I think I’m safe in saying that most women have a moment of feeling like they just don’t cut it as a mom. In the four short years since I’ve been a mom, I’ve had numerous moments that made me feel like an inadequate mother. Recently, I had another moment that made me feel like an inadequate wife. After having Paloma, I struggled to find balance as a mom of two children. I stopped greeting The Boof when he came home from work. I stopped cooking dinner every week night and I stopped making an effort to look attractive. (Some days, I wouldn’t even brush my hair after a shower.) Initially, I knew I could get away with this. After all, I had just carried a human in my belly for nine months.
Around the four month mark, when I went back to work, I stopped having any patience for him. I was tired and having a hard time adjusting to midnight feedings and 5AM alarm clocks. The Boof was a champ. Despite my crankiness and occasional meltdown, he remained patient. Until one Saturday afternoon, when he literally snapped. Now just to clarify. The Boof doesn’t get mad. He doesn’t get excited. In fact, he doesn’t have any outward expression of emotion. (Unless it’s exciting news about wrestling.)

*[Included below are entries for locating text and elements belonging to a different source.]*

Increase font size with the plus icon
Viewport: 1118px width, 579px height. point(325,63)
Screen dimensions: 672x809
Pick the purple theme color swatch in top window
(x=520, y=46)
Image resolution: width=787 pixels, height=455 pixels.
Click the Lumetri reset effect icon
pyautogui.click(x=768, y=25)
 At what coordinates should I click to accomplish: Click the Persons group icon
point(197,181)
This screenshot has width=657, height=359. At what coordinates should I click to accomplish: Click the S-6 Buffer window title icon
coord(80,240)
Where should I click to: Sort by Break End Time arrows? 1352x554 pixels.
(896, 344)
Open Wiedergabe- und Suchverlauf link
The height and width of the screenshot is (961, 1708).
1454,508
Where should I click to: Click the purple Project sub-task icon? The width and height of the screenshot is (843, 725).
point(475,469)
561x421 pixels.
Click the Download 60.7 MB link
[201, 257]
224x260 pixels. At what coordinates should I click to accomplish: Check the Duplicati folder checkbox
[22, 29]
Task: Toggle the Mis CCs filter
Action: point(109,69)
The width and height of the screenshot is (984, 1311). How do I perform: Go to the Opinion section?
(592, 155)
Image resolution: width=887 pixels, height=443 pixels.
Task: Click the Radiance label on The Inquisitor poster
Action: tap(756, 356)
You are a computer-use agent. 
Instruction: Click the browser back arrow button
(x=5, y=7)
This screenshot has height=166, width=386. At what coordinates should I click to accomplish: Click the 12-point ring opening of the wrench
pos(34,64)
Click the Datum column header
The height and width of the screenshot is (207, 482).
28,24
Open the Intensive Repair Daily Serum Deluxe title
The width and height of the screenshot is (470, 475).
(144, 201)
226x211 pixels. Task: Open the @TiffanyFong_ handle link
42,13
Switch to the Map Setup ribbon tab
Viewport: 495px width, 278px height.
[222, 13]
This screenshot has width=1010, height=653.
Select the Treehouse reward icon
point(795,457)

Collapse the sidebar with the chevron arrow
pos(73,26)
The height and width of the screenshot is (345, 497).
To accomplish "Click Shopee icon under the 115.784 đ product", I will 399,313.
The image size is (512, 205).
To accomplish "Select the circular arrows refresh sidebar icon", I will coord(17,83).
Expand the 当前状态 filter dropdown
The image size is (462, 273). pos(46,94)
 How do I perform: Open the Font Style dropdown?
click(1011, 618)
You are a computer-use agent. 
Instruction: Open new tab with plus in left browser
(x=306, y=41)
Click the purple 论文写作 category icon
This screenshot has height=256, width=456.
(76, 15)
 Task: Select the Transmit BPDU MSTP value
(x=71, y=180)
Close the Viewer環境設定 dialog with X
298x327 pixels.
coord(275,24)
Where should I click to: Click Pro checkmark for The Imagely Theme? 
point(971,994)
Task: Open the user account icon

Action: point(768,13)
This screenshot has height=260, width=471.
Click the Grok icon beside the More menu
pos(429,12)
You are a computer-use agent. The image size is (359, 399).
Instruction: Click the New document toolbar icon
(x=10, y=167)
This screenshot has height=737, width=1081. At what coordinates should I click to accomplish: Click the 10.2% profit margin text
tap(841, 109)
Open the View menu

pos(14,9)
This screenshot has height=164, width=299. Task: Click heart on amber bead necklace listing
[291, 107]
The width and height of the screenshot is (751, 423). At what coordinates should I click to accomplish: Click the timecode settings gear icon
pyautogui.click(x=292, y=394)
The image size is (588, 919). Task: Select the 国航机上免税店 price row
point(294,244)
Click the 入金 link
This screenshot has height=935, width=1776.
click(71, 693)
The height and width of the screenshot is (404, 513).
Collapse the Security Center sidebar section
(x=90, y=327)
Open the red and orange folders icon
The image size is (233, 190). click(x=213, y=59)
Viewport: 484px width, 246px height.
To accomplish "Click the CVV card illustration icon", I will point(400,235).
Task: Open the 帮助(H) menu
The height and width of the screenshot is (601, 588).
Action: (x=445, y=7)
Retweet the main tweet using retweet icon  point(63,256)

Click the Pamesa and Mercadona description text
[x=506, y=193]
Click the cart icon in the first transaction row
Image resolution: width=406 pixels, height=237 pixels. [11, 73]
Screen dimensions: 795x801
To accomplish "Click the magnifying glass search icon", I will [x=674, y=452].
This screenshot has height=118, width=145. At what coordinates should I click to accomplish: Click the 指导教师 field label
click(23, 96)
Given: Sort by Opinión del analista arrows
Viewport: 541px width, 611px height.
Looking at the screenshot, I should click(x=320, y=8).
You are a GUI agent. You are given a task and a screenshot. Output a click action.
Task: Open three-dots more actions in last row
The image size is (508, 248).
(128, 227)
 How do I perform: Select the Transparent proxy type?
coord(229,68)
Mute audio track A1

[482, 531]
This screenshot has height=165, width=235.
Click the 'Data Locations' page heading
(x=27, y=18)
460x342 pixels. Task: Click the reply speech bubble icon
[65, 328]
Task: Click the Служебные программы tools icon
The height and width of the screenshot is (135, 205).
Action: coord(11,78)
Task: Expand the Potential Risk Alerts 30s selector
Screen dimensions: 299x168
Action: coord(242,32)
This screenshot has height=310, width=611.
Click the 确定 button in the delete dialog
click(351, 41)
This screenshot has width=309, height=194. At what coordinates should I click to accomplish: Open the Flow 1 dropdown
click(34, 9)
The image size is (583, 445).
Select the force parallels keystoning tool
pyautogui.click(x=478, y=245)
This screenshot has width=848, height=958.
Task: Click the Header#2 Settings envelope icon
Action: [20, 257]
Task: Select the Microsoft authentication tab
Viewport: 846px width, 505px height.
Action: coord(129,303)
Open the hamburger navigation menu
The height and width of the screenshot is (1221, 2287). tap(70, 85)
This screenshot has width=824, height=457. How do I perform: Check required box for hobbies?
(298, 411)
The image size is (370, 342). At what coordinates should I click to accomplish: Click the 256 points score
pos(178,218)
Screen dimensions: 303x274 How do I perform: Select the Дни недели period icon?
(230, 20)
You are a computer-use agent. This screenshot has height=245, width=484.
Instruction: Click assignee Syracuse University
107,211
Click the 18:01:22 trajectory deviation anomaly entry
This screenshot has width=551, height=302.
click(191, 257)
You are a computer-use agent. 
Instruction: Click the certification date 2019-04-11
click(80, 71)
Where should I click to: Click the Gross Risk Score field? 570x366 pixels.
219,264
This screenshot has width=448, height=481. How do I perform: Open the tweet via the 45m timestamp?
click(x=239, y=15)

That particular afternoon, Presley was asking me question after question. Paloma was crying and didn’t want to take her bottle. All while The Boof was trying to tell me about a book he was reading. I was at my tipping point. “ENOUGH!” I yelled. Paloma stopped crying and both Presley and The Boof stood staring at me – stunned. He took Paloma away from me and laid her in her crib. He asked Presley to go to her room. Then once they were both out of earshot, he told me rather sternly to sit down. I was already in shock. The Boof never tells me what to do. He’s extremely laid-back, nothing like myself. I won’t go into every detail of our conversation but he pointed out to me something I had lost focus of – him. I had stopped looking at him as my husband and just saw him as another pair of hands.
Since that afternoon, I’ve made more of an effort to think of him. Not as someone who will help me get the girls ready in the morning, but as the man that won over my heart. The man that I CHOSE to have children with. While our relationship had evolved, I needed to learn that I can’t see him as Daddy. If our relationship was going to survive, I needed to view him as my husband.
We started carving out time for each other. And remember that book he was trying to tell me about? Well, he finally had a chance to tell me as we enjoyed a glass of wine after the girls went to bed one evening. It’s not always easy, but we both realized that it sometimes takes effort.